• [Item position entries]:
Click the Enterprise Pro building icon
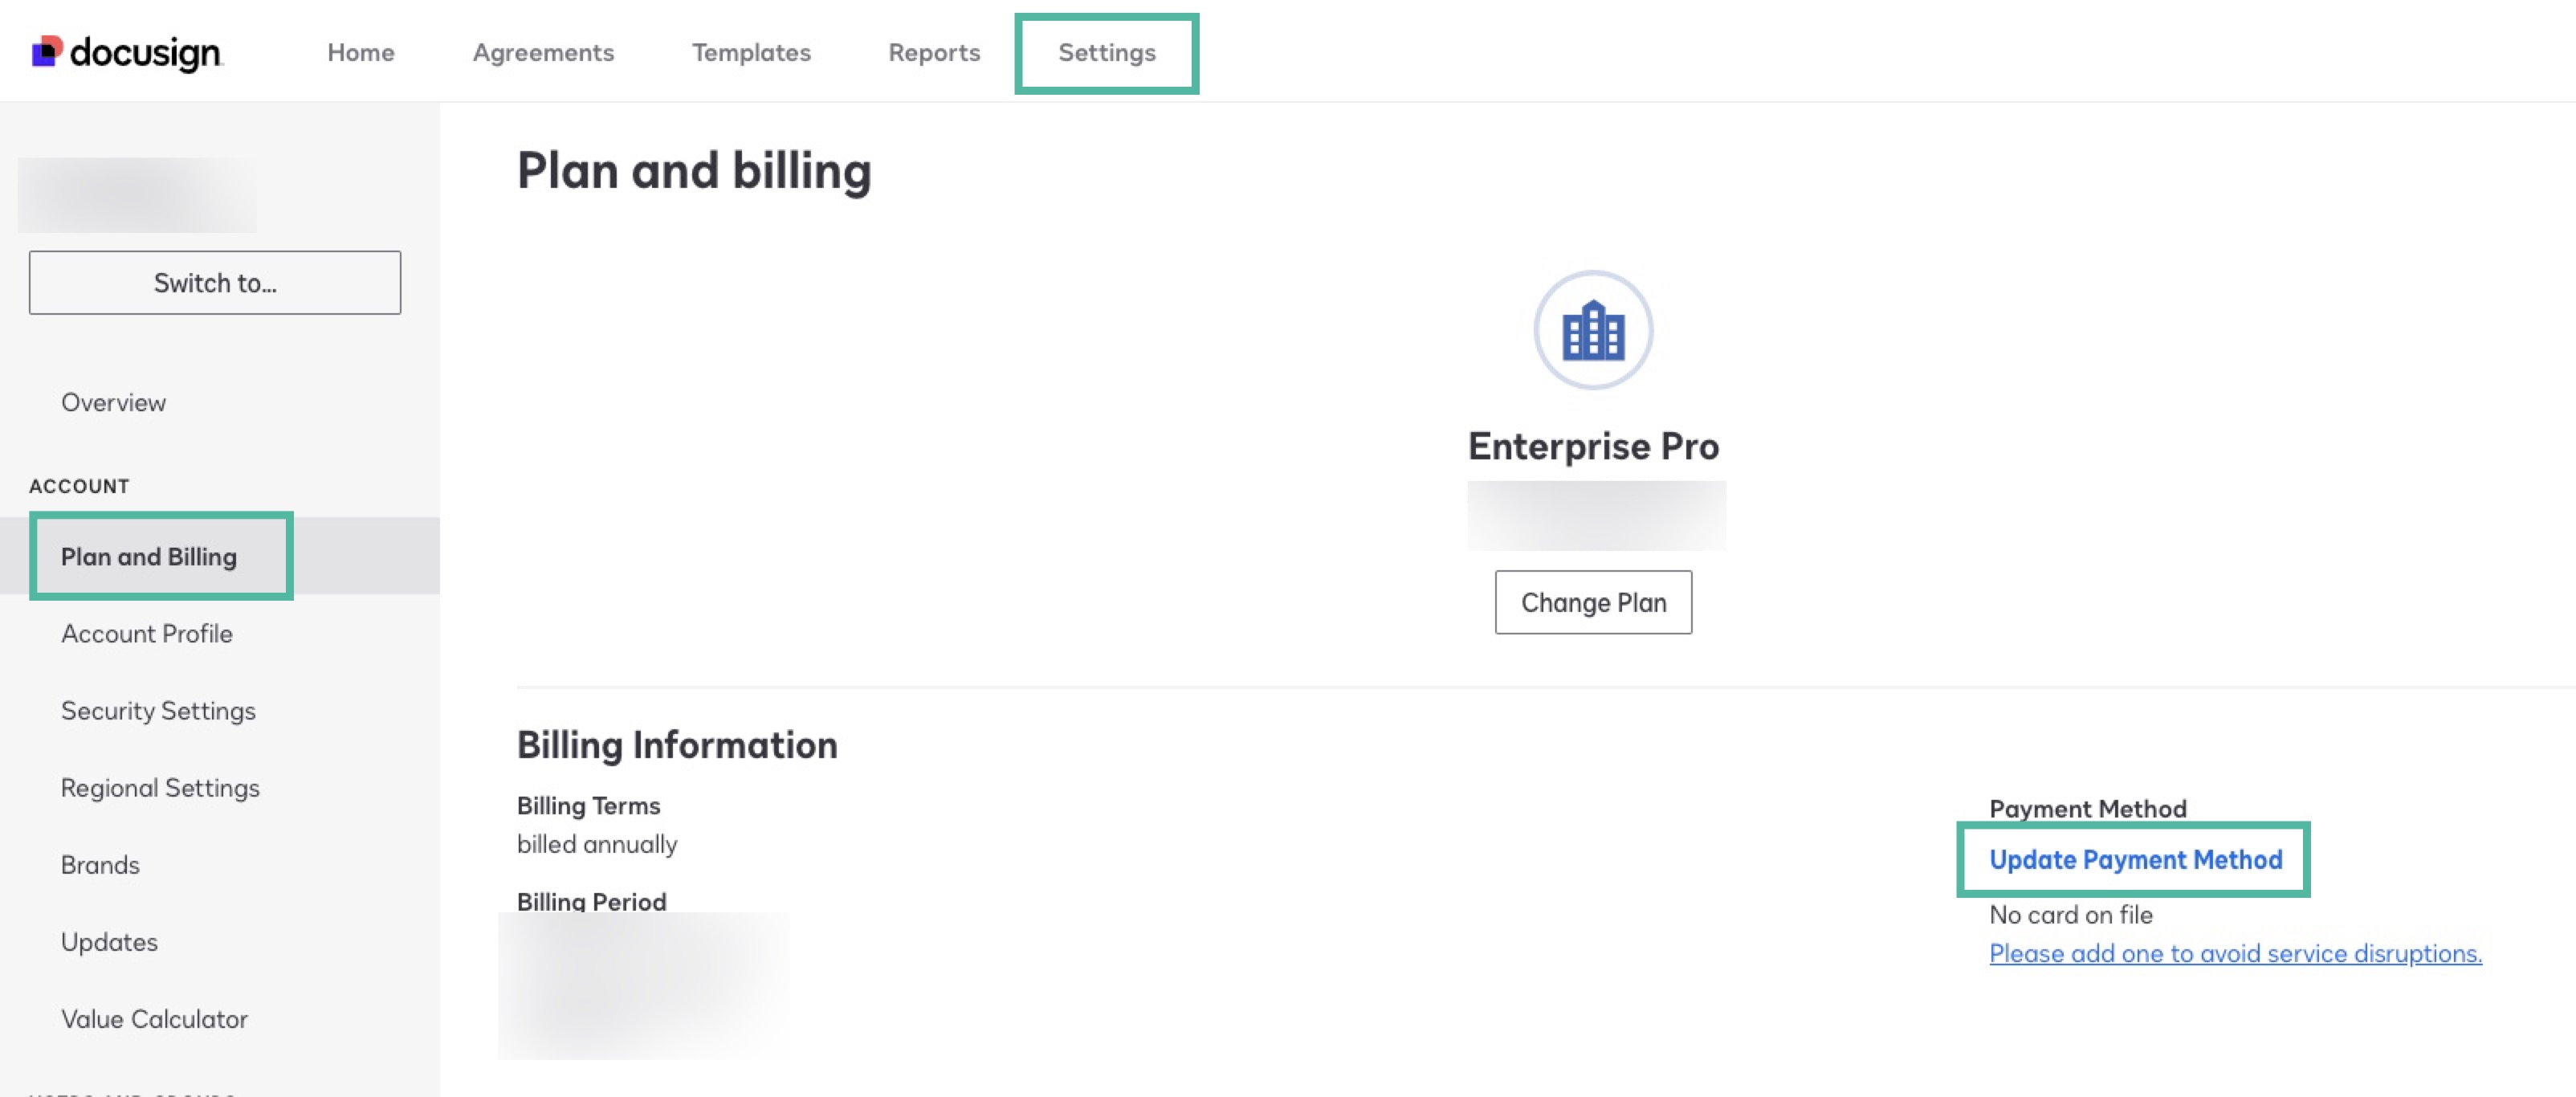 [x=1592, y=331]
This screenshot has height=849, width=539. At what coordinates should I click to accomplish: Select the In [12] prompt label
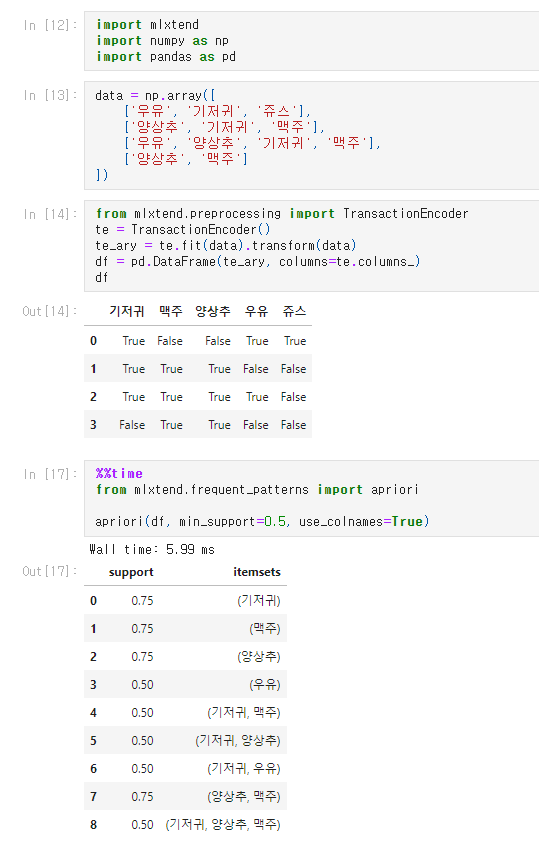pos(50,25)
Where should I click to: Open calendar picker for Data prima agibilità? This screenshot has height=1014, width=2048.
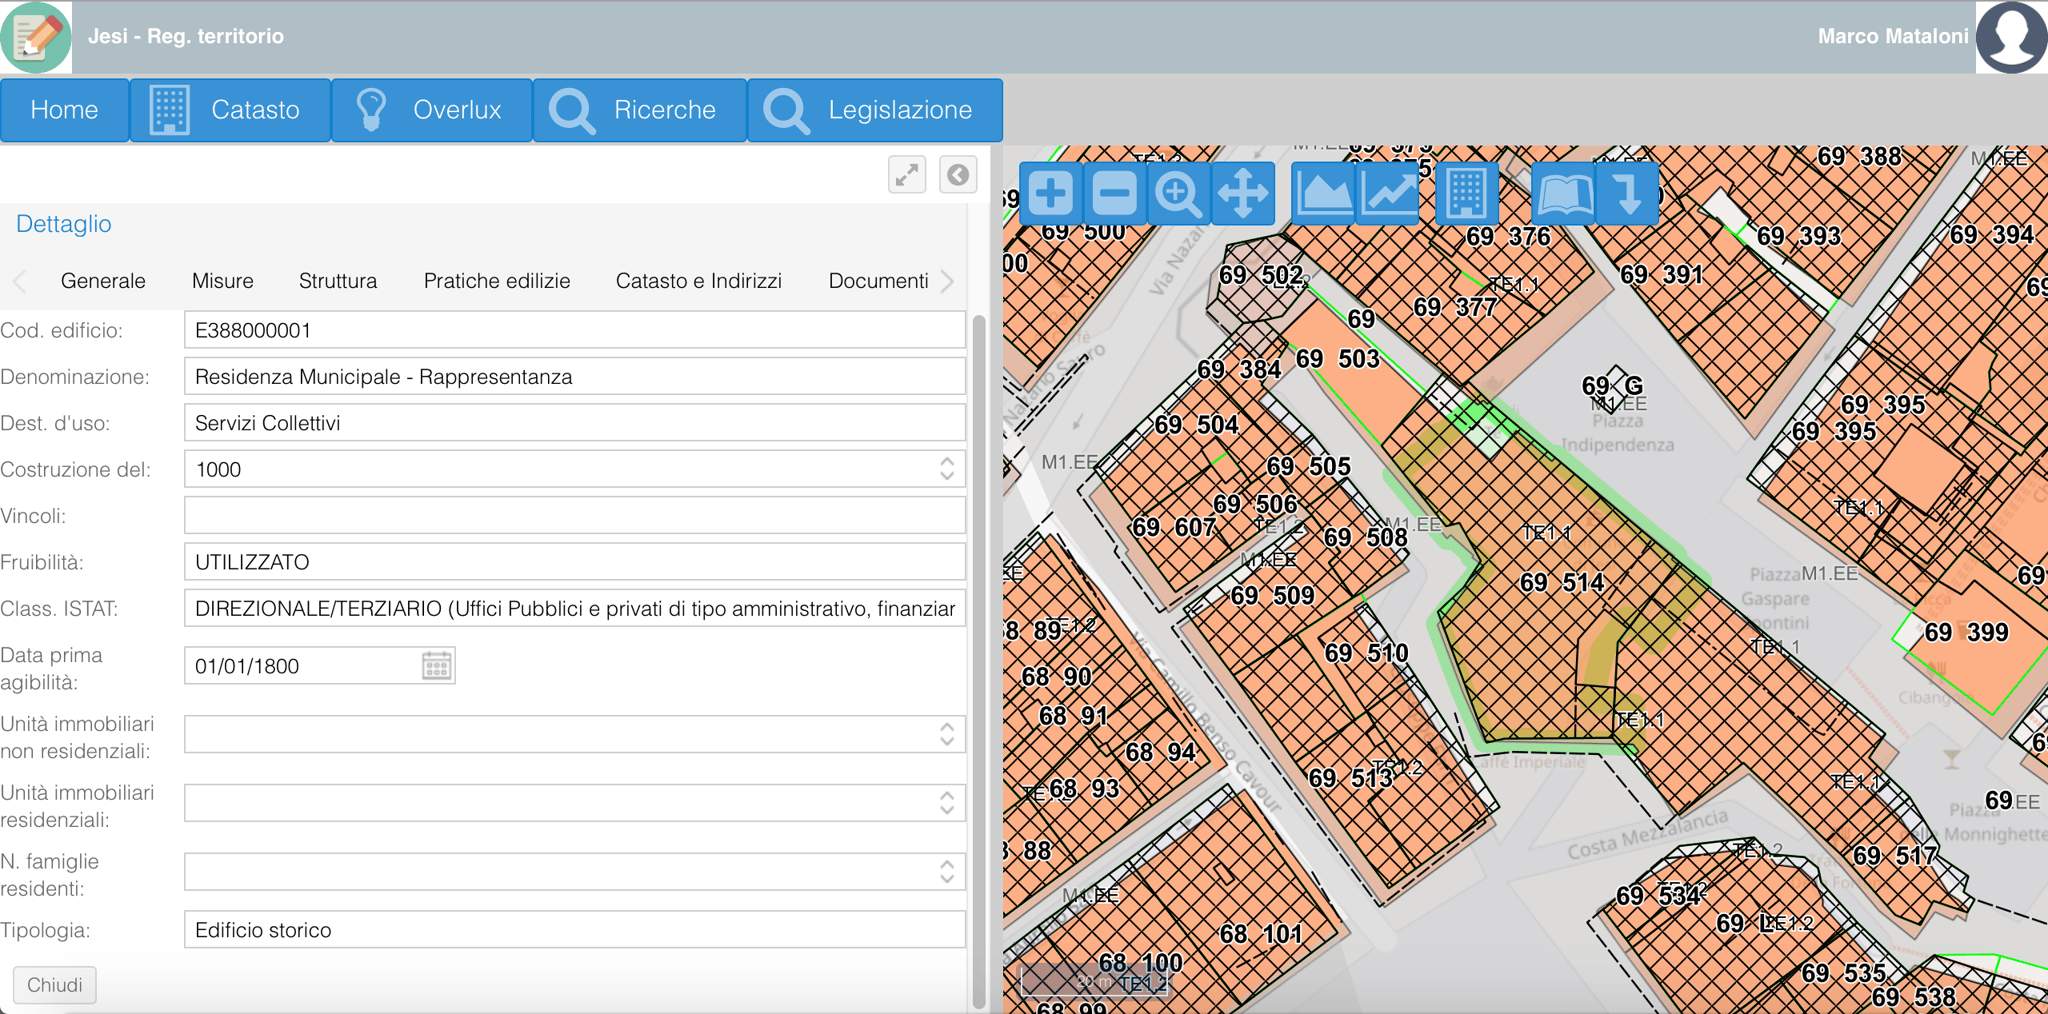pyautogui.click(x=437, y=666)
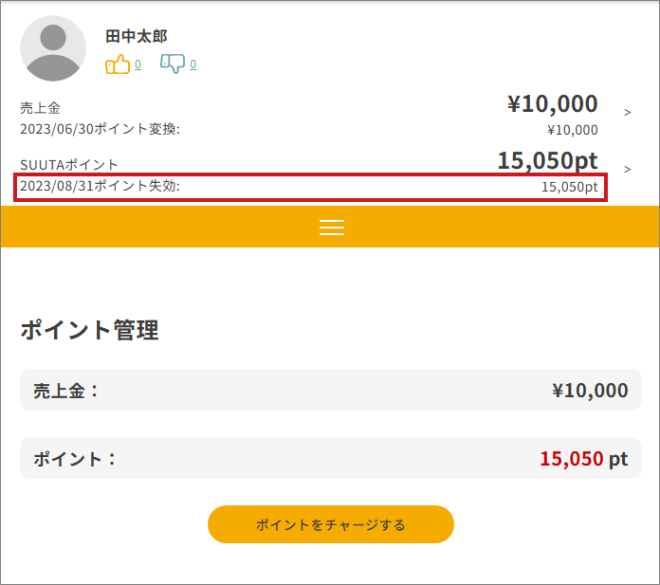Open the hamburger menu in orange bar
Screen dimensions: 660x585
tap(332, 227)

• [Problem]: Copy the lines of the records above word for word, from the line containing "Where should I" through the end of the records, inclusive. Omit the pictures from your copy.

• [Output for this exercise]:
Where should I click to: Open calendar picker for Data prima agibilità? This screenshot has height=1014, width=2048.
pyautogui.click(x=437, y=666)
Open the hamburger menu in orange bar
Screen dimensions: 660x585
tap(332, 227)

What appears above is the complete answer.